■ **Prompt**
Search term "Health": copy each line of the records that contains it.

■ **Data records**
◆ ◆ ◆ ◆ ◆

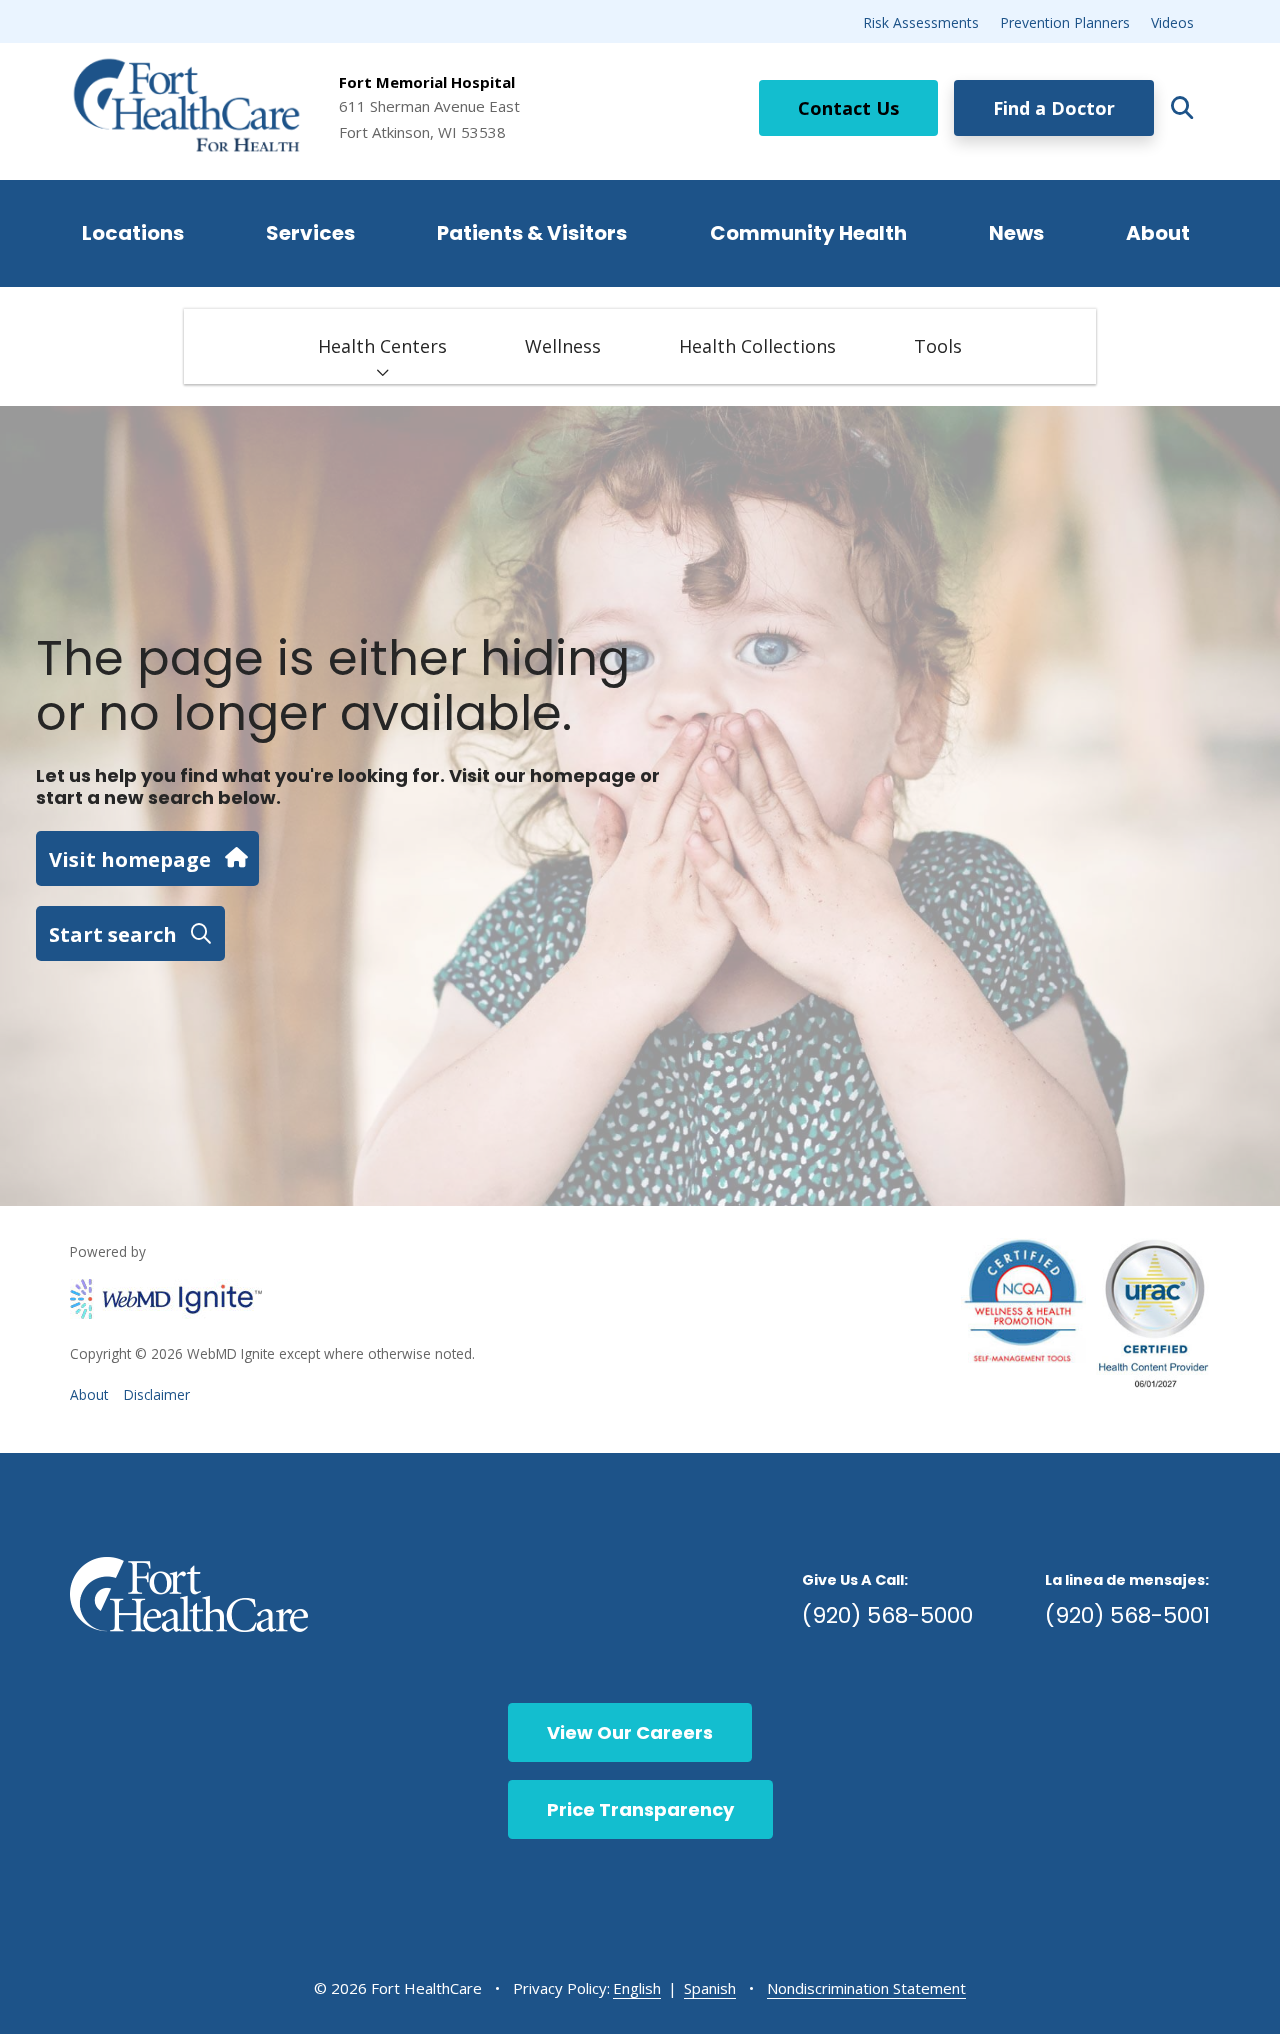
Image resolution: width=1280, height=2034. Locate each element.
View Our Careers (630, 1732)
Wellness (563, 346)
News (1016, 233)
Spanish (710, 1988)
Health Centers (382, 346)
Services (310, 233)
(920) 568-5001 (1127, 1615)
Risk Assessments (921, 22)
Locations (133, 233)
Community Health (808, 233)
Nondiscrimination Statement (866, 1988)
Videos (1172, 22)
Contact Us (848, 108)
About (1158, 233)
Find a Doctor (1054, 108)
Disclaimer (157, 1394)
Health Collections (757, 346)
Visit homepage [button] (130, 859)
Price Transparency (640, 1809)
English (637, 1988)
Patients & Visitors (532, 233)
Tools (938, 346)
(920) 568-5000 (887, 1615)
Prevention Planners (1065, 22)
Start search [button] (113, 934)
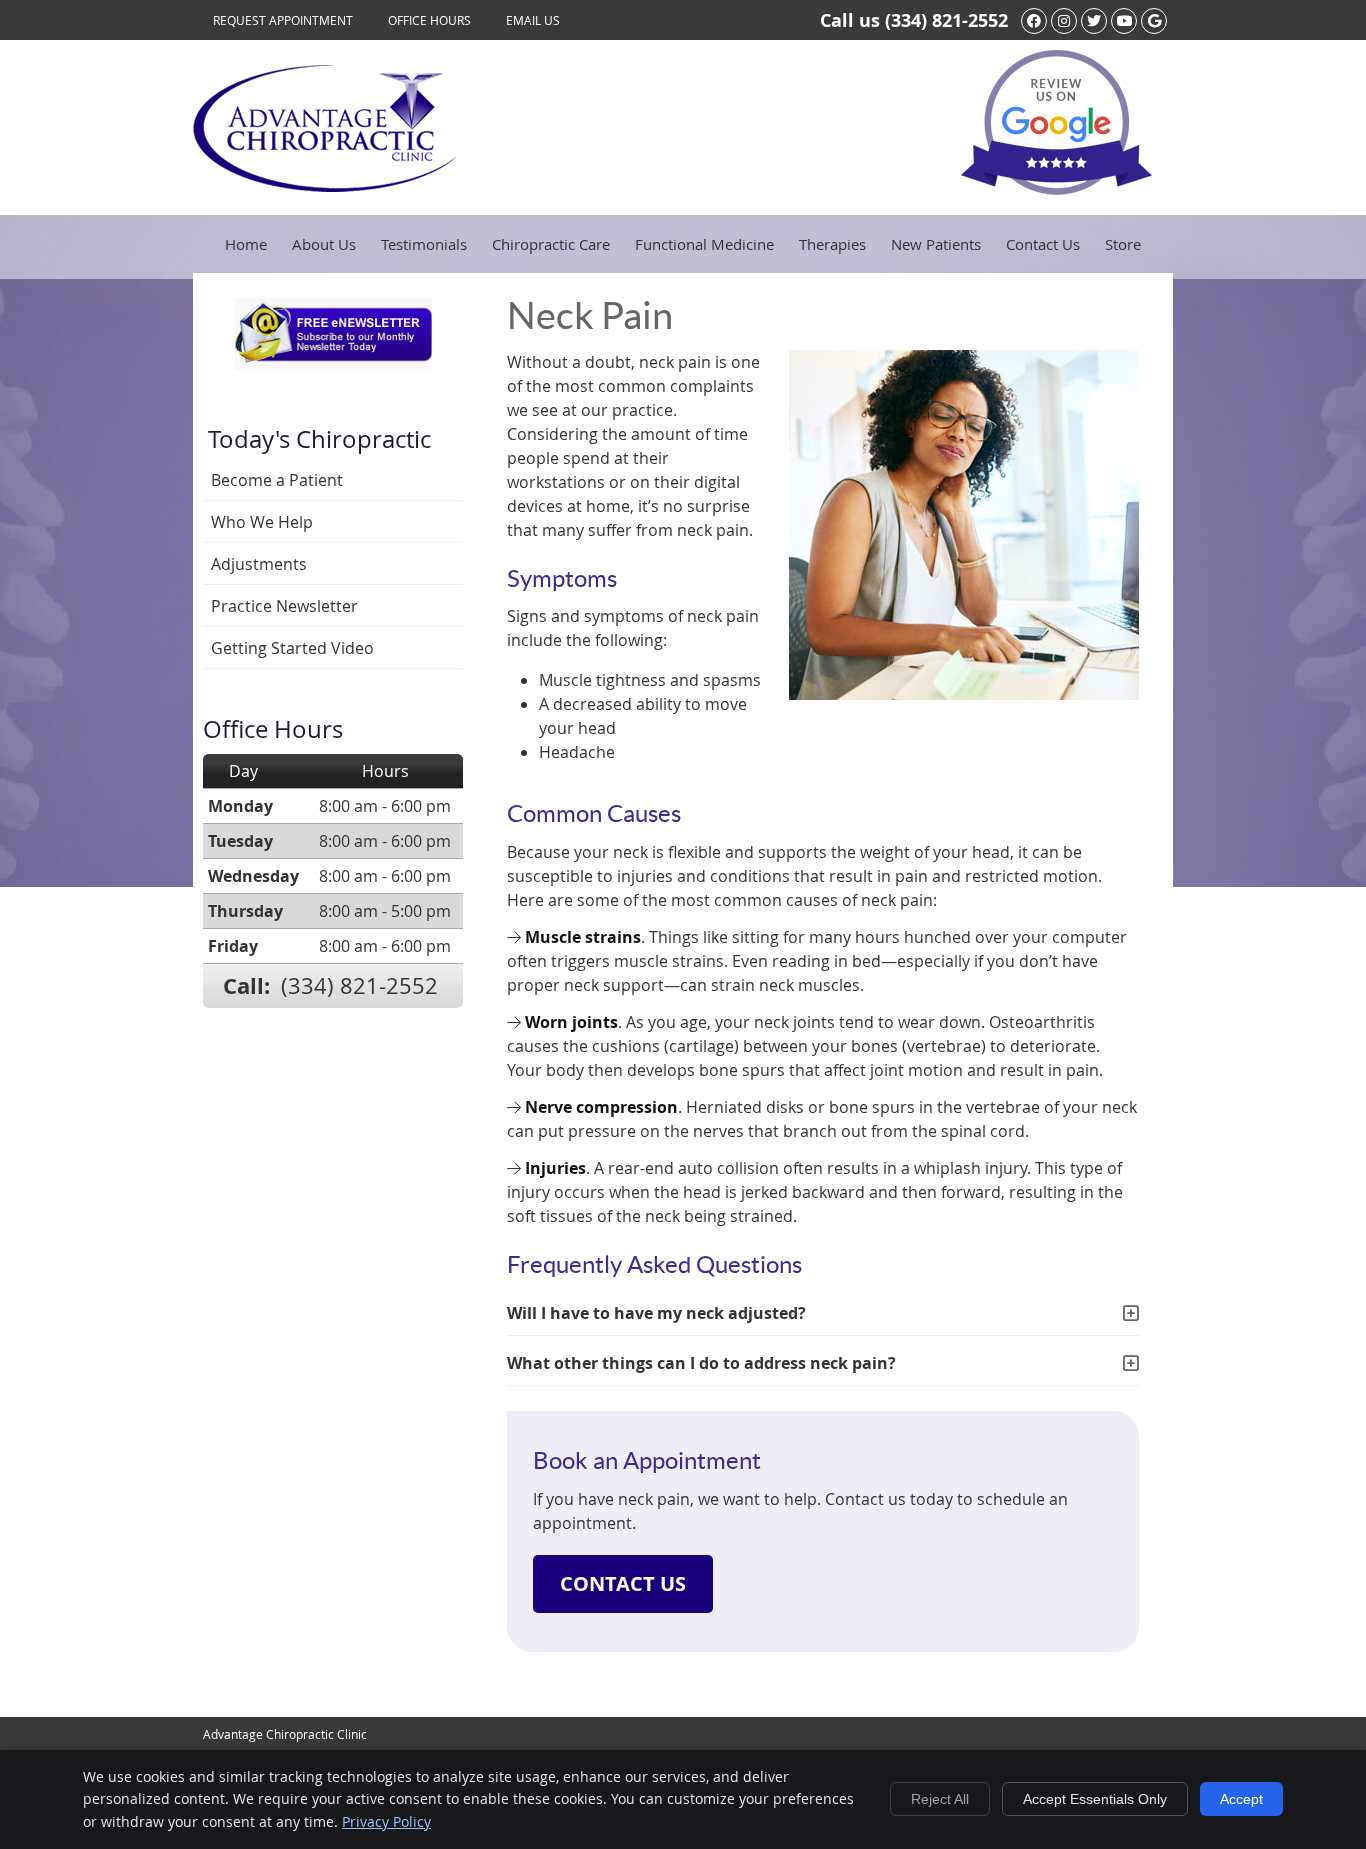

◆ ◆ ◆ ◆ ◆

■ **Task output**
Health Centers (382, 346)
Community Health (808, 233)
Health Collections (757, 346)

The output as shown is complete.